(DATA FOR THIS EXERCISE)
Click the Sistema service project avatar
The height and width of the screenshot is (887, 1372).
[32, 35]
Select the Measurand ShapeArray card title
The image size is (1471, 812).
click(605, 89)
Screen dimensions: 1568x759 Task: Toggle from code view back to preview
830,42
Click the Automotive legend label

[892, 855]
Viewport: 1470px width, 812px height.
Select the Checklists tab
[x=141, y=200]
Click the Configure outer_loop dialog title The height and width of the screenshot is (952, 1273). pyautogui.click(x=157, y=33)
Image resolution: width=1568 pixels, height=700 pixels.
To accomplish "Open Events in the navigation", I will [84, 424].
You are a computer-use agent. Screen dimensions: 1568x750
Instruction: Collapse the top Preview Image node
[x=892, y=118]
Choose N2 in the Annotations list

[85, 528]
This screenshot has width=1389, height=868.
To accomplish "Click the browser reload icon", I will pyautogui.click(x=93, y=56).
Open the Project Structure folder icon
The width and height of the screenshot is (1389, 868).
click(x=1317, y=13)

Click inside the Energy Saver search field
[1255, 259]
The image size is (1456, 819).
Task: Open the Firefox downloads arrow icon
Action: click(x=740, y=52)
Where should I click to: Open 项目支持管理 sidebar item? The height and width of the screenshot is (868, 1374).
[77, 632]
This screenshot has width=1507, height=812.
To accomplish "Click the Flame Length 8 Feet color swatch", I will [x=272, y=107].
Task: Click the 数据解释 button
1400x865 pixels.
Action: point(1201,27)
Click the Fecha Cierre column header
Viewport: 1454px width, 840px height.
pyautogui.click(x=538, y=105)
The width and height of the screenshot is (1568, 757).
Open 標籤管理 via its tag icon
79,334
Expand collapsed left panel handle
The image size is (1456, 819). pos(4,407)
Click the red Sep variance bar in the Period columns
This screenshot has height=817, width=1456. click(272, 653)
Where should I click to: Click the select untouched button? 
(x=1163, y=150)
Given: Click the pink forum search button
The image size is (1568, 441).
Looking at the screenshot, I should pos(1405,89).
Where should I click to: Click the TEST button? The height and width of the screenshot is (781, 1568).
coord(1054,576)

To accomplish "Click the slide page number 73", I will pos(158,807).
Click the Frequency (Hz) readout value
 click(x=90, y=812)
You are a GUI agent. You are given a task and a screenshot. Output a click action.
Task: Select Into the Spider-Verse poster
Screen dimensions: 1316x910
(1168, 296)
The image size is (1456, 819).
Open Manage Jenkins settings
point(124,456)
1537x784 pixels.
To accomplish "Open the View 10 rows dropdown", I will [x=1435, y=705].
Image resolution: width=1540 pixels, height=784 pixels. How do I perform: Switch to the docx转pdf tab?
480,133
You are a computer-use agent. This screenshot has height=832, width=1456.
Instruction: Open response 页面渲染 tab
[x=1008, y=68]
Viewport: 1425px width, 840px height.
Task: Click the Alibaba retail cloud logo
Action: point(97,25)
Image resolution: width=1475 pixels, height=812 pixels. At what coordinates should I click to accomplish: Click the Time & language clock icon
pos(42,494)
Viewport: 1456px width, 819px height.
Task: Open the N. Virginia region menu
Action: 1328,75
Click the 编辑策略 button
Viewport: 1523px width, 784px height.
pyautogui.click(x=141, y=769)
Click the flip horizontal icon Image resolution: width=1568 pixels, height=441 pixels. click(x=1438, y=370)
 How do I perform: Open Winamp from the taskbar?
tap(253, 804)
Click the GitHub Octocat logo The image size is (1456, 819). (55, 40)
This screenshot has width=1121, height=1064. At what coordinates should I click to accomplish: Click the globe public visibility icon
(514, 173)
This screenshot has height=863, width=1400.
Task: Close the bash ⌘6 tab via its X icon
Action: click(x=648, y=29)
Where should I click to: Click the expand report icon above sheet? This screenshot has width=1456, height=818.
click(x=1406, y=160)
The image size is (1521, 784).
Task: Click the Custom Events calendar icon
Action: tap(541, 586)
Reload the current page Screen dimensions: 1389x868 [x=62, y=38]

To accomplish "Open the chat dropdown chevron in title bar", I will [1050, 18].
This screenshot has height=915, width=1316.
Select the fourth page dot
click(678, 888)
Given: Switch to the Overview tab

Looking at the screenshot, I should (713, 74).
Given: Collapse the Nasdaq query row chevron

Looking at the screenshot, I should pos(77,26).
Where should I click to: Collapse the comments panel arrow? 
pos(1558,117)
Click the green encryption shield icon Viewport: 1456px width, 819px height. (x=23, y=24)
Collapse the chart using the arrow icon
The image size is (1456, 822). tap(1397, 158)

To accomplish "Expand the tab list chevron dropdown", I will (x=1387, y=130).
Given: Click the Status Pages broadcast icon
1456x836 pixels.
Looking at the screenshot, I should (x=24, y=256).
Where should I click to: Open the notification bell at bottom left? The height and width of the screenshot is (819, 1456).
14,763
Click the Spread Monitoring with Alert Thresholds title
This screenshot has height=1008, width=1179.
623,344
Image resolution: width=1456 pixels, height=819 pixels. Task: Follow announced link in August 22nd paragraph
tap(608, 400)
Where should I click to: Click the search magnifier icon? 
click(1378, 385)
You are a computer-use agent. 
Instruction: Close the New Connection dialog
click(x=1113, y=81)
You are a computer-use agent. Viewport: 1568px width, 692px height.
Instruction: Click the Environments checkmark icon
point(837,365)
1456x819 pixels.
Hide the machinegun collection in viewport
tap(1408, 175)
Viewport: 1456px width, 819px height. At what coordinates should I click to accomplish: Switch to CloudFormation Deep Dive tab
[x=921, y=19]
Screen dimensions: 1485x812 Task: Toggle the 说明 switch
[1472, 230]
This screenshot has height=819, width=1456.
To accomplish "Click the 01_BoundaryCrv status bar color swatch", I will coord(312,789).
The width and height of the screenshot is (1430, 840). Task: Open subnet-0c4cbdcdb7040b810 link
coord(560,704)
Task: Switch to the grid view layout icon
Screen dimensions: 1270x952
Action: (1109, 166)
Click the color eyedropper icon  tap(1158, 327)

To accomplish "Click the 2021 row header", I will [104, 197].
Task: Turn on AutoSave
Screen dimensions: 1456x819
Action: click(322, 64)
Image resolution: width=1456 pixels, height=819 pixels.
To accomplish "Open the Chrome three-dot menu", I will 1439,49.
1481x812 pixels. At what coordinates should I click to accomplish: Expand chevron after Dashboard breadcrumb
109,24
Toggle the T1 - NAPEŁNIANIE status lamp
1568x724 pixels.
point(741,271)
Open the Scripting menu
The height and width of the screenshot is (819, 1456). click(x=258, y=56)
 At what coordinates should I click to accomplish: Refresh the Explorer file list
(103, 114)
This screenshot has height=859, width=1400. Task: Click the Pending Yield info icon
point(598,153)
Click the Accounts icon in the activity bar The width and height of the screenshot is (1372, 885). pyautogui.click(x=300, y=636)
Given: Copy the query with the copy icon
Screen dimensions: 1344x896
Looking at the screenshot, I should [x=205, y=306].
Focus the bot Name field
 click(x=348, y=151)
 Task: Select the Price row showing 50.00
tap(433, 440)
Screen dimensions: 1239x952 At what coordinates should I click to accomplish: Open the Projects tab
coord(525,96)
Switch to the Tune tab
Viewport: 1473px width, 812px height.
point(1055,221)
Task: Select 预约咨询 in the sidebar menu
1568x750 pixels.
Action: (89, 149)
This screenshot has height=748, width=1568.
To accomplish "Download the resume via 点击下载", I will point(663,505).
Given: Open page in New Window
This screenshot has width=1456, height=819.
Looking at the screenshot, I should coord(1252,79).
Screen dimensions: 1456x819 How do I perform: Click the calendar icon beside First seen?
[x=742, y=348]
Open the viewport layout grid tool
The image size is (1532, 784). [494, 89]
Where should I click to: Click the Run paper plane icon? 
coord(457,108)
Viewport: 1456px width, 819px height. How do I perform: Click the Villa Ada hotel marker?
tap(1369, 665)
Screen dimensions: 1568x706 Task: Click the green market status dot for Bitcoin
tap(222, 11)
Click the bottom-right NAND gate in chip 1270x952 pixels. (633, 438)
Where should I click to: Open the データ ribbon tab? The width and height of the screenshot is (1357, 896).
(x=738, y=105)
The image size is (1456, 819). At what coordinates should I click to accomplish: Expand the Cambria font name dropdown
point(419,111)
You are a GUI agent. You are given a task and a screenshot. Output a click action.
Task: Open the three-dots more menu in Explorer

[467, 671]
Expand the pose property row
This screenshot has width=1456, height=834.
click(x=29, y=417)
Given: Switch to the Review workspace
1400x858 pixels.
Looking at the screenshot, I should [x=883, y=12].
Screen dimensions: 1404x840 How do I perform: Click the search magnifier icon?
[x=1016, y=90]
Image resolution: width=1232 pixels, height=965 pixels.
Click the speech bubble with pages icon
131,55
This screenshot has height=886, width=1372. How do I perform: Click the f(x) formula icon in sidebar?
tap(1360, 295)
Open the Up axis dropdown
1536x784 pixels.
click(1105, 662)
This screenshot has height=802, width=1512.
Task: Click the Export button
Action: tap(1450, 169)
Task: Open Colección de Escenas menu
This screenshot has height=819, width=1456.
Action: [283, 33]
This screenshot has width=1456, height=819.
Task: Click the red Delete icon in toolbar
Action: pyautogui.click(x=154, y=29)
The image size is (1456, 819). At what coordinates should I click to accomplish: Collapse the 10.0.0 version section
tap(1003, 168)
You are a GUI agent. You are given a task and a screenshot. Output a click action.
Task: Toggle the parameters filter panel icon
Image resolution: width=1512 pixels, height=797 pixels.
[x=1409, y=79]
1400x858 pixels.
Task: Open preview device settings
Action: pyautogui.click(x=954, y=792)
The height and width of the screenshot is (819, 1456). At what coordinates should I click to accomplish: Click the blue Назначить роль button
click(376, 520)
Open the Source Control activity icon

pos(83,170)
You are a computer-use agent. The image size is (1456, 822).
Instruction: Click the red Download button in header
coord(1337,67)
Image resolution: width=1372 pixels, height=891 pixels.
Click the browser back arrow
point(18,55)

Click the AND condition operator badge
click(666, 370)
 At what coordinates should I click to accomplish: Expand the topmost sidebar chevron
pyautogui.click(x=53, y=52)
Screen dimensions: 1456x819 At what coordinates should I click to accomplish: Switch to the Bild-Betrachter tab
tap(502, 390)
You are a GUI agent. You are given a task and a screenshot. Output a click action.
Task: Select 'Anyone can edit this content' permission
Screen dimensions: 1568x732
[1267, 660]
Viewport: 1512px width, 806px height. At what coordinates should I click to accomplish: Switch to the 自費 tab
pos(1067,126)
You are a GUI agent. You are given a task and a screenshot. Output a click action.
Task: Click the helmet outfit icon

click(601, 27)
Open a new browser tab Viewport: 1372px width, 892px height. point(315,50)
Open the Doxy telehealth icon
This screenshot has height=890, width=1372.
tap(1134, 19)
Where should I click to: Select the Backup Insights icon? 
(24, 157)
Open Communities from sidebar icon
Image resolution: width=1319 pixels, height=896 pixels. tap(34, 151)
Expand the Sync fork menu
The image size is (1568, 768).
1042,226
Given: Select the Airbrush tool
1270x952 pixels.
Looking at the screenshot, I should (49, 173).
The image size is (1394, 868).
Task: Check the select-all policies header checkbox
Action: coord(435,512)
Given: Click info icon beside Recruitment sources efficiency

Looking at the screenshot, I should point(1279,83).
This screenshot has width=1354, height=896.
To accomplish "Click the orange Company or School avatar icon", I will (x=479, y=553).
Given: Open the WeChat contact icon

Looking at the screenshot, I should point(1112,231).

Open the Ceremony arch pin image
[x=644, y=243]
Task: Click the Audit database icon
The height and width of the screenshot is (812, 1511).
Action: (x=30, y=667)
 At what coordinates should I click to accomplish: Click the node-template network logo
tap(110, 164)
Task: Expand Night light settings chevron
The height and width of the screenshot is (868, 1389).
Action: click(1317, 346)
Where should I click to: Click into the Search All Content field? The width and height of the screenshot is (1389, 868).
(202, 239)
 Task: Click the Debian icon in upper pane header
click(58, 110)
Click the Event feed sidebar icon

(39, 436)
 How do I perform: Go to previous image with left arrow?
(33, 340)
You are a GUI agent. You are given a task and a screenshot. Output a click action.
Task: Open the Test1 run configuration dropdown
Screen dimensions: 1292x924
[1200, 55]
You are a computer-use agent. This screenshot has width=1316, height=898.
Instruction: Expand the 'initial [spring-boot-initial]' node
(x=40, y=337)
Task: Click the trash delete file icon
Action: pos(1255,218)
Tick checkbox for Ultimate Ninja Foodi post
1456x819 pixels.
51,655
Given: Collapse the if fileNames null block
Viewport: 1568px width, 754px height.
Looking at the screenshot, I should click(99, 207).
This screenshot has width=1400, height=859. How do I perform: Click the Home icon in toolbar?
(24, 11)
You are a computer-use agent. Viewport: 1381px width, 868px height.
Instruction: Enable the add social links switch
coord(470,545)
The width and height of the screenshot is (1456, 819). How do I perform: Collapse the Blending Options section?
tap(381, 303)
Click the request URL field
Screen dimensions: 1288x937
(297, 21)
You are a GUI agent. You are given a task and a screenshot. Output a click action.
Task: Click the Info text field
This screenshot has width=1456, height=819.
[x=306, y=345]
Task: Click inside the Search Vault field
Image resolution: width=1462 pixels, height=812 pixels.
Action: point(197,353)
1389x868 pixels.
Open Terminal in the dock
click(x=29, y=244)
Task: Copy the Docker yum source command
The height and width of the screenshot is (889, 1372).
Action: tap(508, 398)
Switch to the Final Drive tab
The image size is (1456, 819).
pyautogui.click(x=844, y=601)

(EXERCISE)
Only one stretch of the entries above is wanted: the lines from the one containing "Click the flip" through the one containing "Click the GitHub". Please reproduce it exactly.

(RESPONSE BOX)
Click the flip horizontal icon Image resolution: width=1568 pixels, height=441 pixels. click(x=1438, y=370)
 How do I perform: Open Winamp from the taskbar?
tap(253, 804)
Click the GitHub Octocat logo The image size is (1456, 819). (55, 40)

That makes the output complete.